▶ **Stored data entries**:
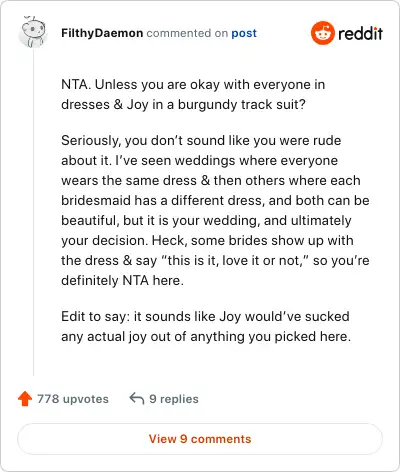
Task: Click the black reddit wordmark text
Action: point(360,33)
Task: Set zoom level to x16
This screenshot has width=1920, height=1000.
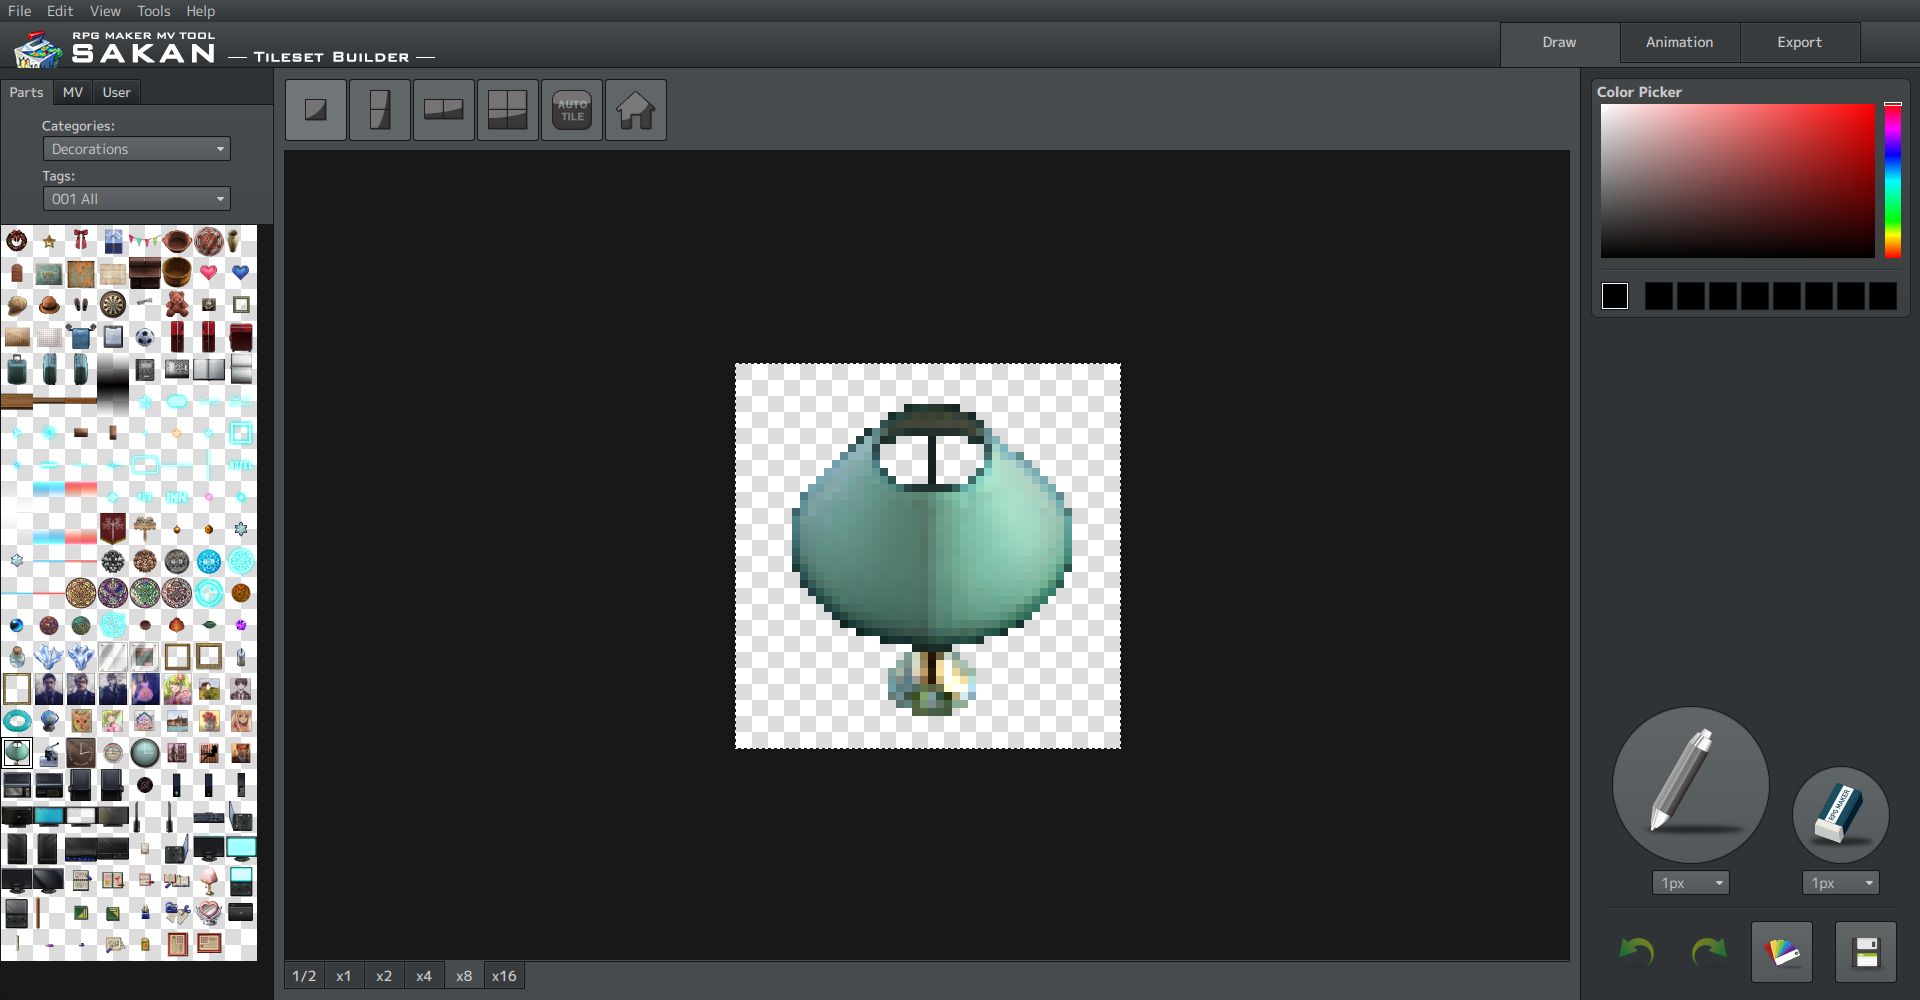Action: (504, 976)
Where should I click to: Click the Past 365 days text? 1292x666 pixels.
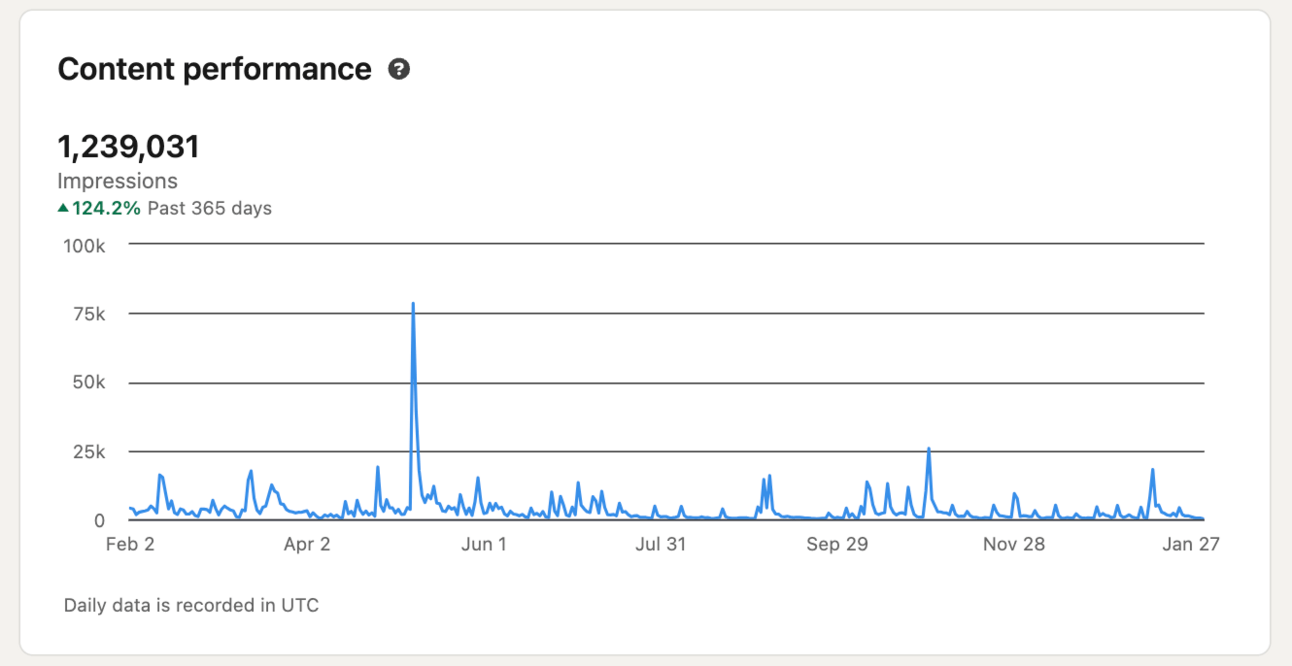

▶ **Task details**:
Pictures should be omitted. Please return exactly the lines from the line that holds "Task: Set zoom level to x16" through the end of the records.

▶ **Exercise result**:
Task: Set zoom level to x16
This screenshot has width=1920, height=1000.
Action: (504, 976)
Where should I click to: Click the Past 365 days text? 1292x666 pixels.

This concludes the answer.